Compiling the 0.4.1 Client on Windows

thegiffman · April 16, 2019, 5:54pm

Hi Everyone,

I’m building a VR experience for a trade show in July, and part of the experience will involve a conversation with someone on a smart phone (e.g. https://www.talktothereasons.com). I’d love to use DeepSpeech in a conversation engine for this - listening to the mic and letting the user say one of two choices. I think the current trained English model would work just fine - I can use a fuzzy string comparison on the predetermined answer and thus make the choice. I’ve already tested 0.4.1 on a Ubuntu VM and it performs well. But we’ll need to get the client built for Windows to move forward.

I’d be happy to use 0.5.0 as that already has a Windows client, but unfortunately it looks like ya’ll don’t have a trained model ready yet. So I’ll need to do my best to compile 0.4.1 on Windows using Visual Studio.

I’ll be carefully following this guide, as well as the thread here. Hopefully it will be as simple as grabbing the solution from 0.5.0 and compiling the 0.4.1 code with it, but I know better than to be so optimistic.

This seems like a really friendly and helpful community of developers here. I’ll do my best to give a good faith effort, and I hope y’all won’t mind giving the odd tip if I run into trouble. Thanks in advance!

carlfm01 · April 16, 2019, 7:18pm

Hello @thegiffman,

You can start testing with my fork, I’m almost sure it was 0.4.1 on master, and use branch r1.12 of Mozilla’s Tensorflow.

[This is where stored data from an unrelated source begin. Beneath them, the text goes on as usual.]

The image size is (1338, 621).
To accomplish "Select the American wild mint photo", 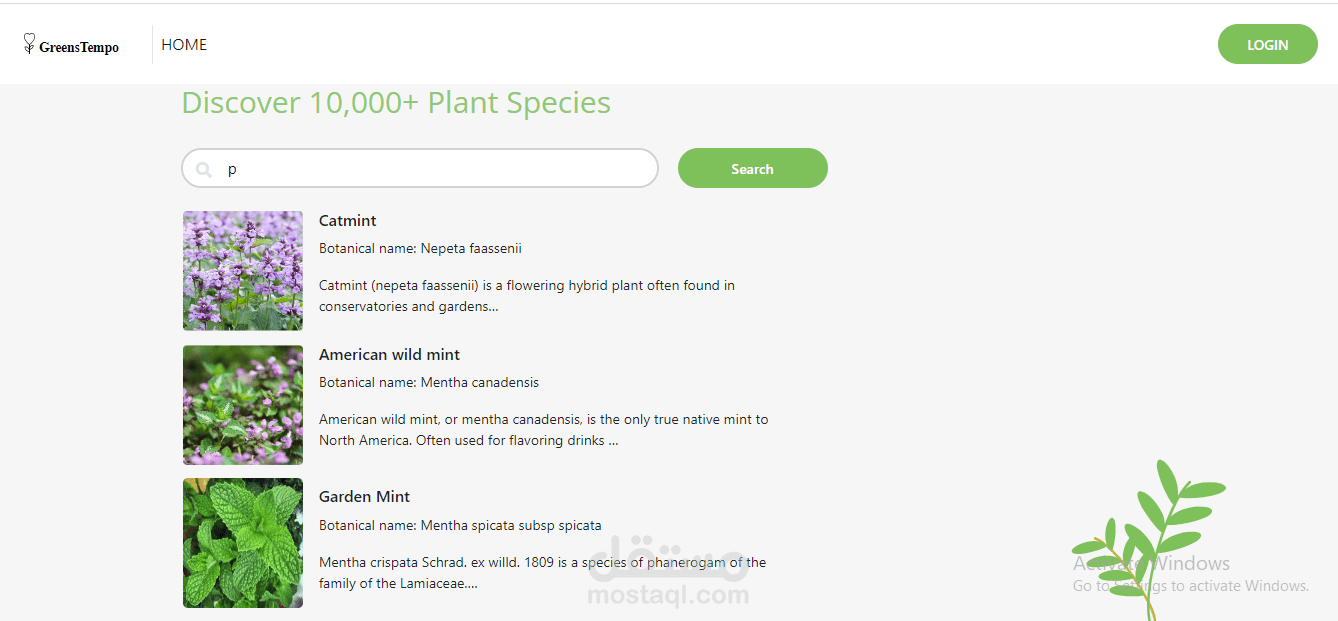I will pos(243,405).
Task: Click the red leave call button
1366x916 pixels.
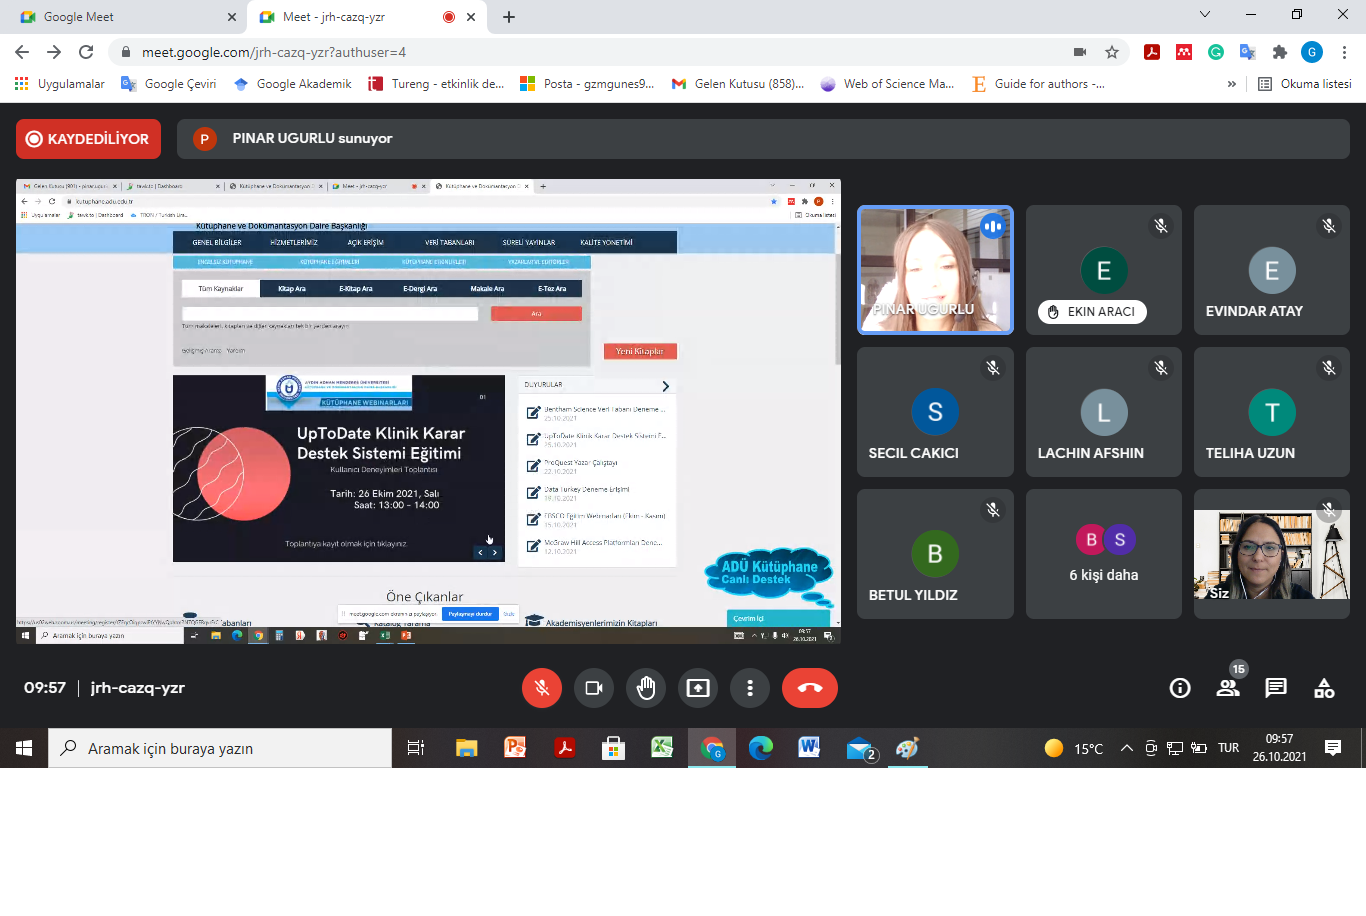Action: tap(809, 688)
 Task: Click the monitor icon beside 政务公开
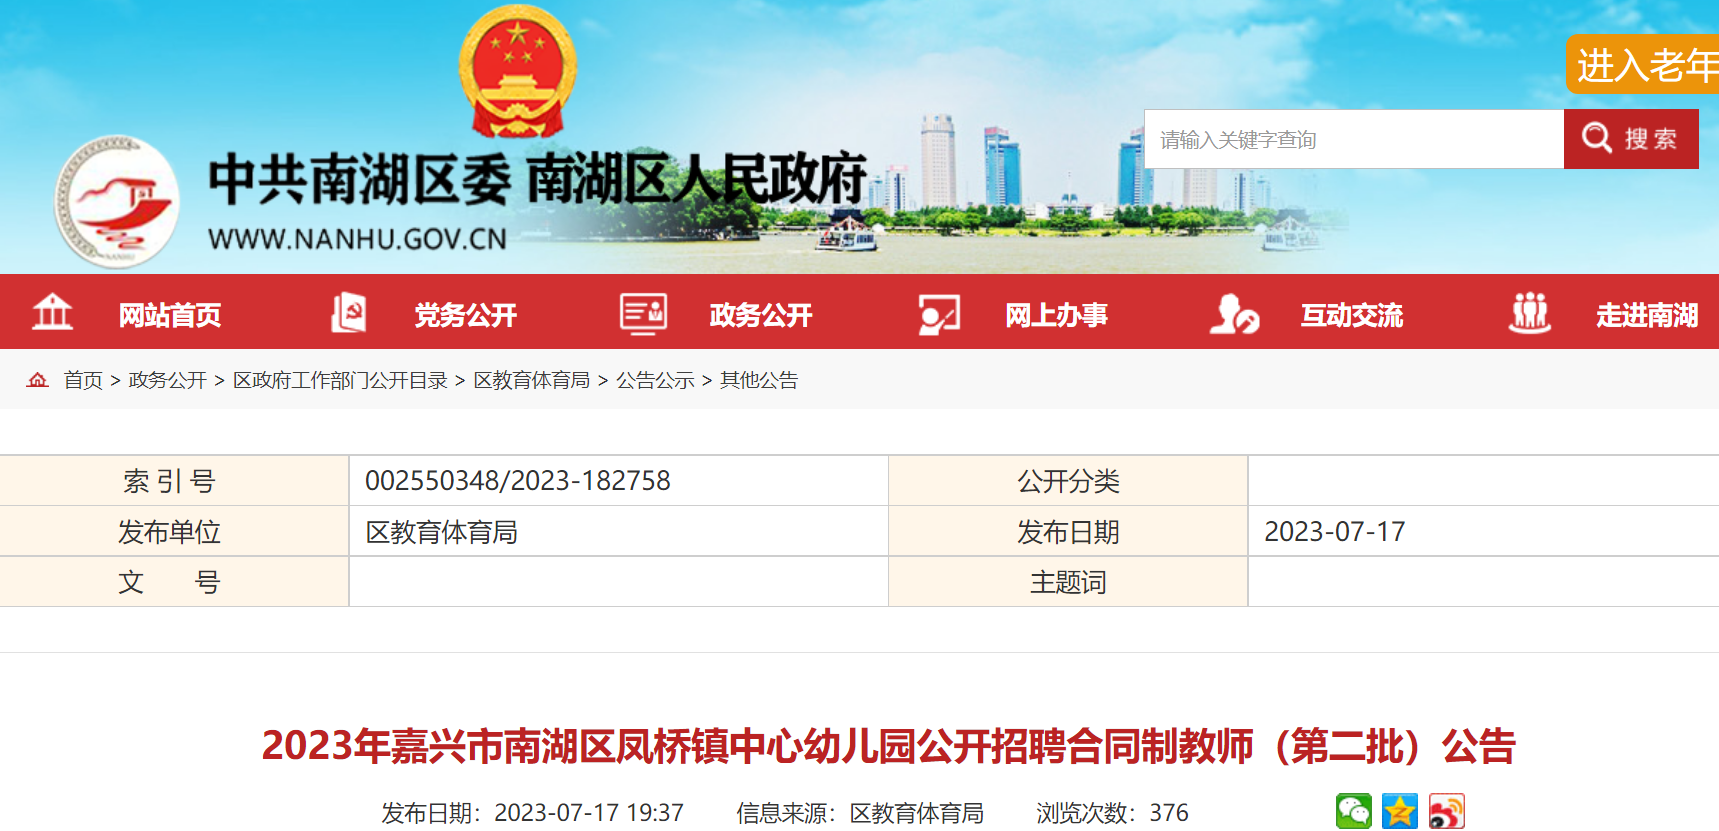click(x=643, y=313)
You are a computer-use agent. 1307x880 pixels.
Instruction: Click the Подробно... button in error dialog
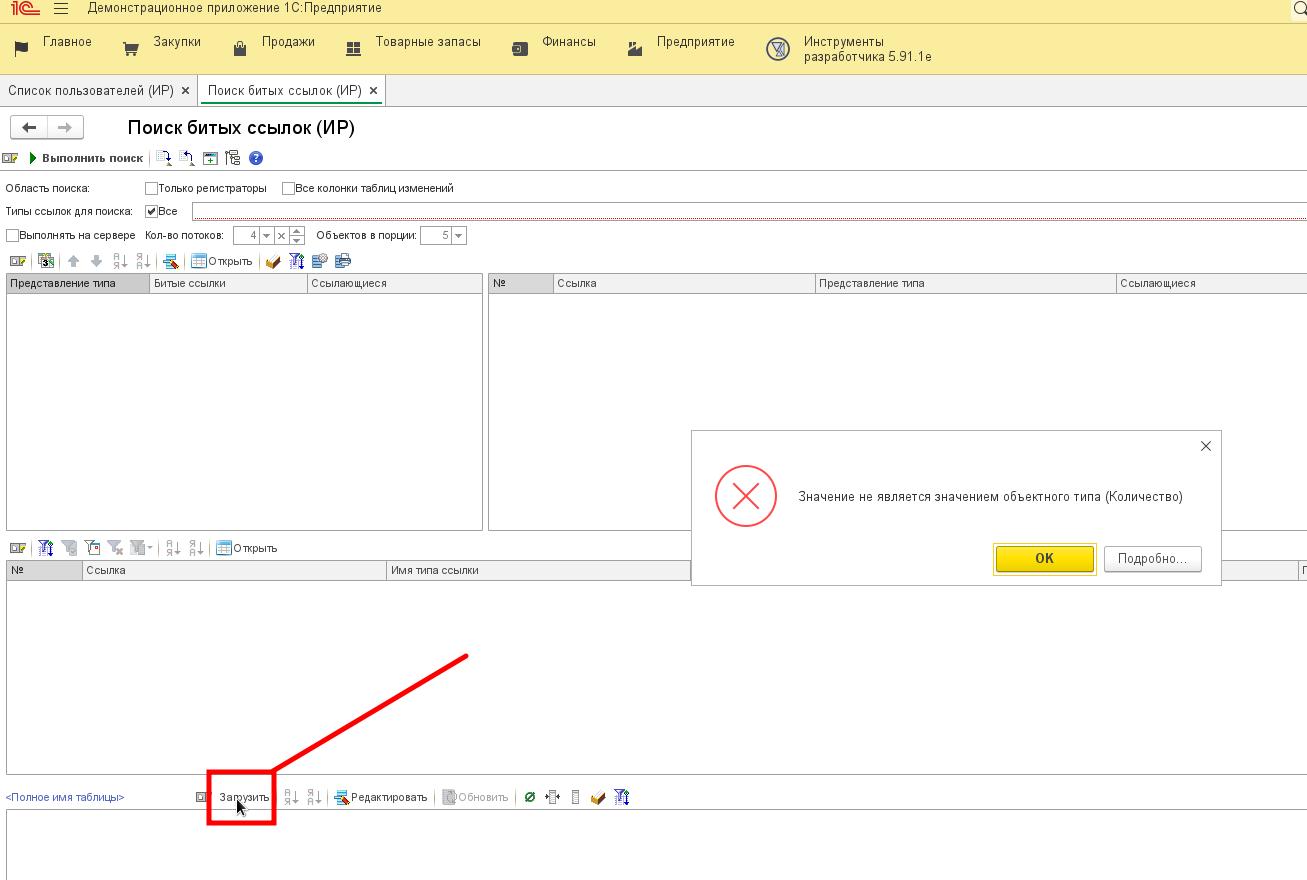1152,559
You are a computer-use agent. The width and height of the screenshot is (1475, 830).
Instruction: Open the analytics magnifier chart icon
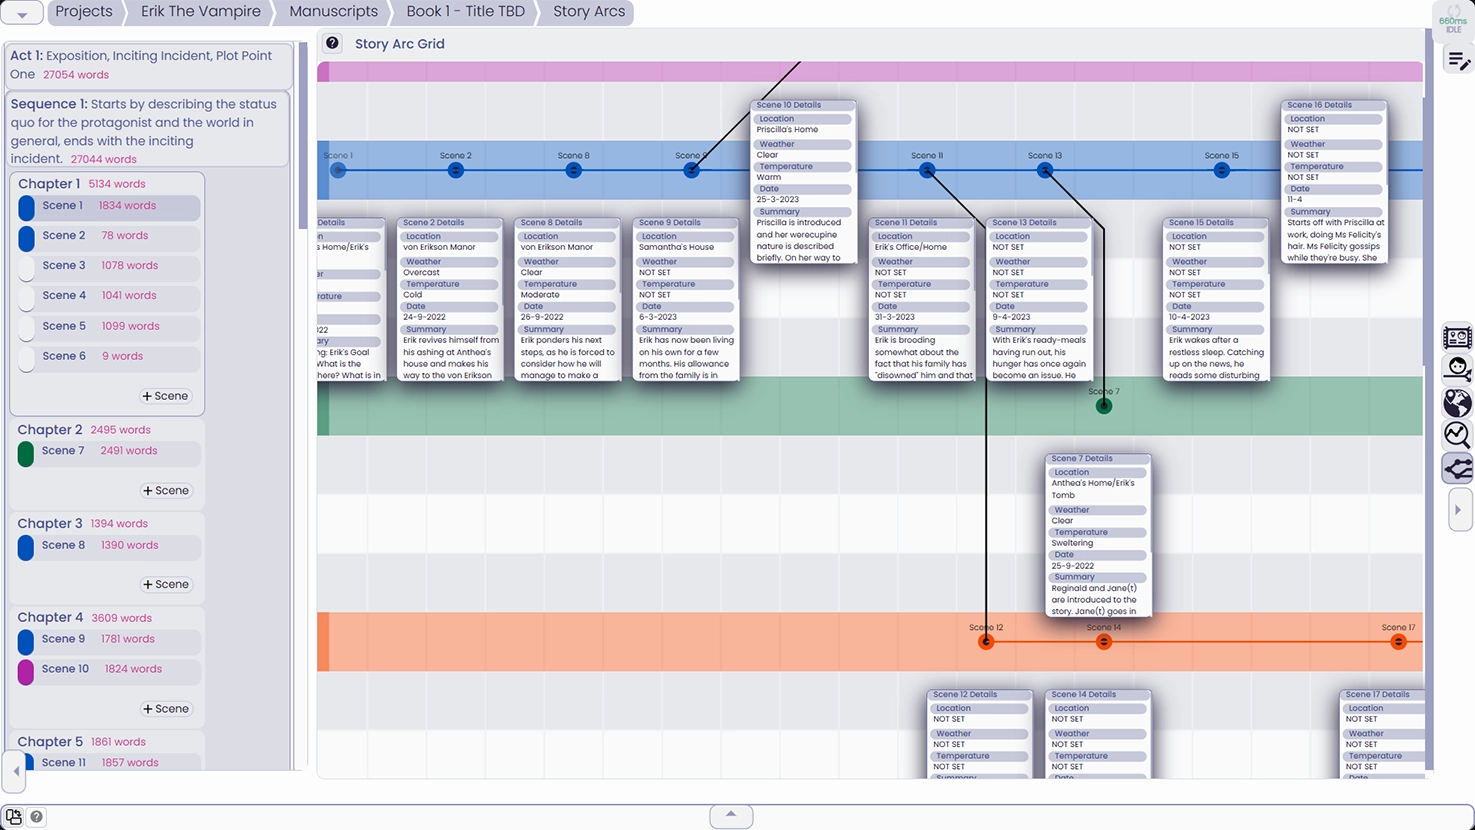pos(1457,434)
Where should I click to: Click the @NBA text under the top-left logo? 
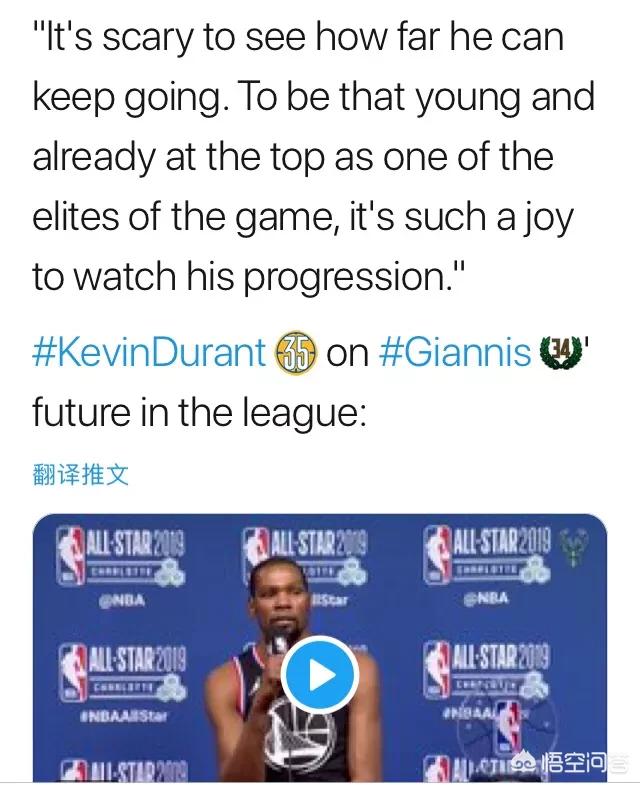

TF : https://github.com/mozilla/tensorflow/tree/r1.12
My fork with 0.4.1: https://github.com/carlfm01/DeepSpeech

It should work following the same guide you mentioned. Let me know if it works.Any feedback well appreciated.

carlfm01 · April 16, 2019, 7:22pm

If you need just the client and not to compile and modify it you can test with my old clients.

If you need you use the .NET client with 0.4.1 please use it from :https://github.com/carlfm01/DeepSpeech.

thegiffman · April 16, 2019, 7:34pm

Works great! Exactly what I need to save me days of work and uncertainty.

Thanks a million. Can I buy you a drink or something?

thegiffman · April 17, 2019, 1:48pm

Hi @carlfm01,

A few questions on your client. It’s actually great for me to use the precompiled binary, as that really is all I need. But a few things aren’t as expected.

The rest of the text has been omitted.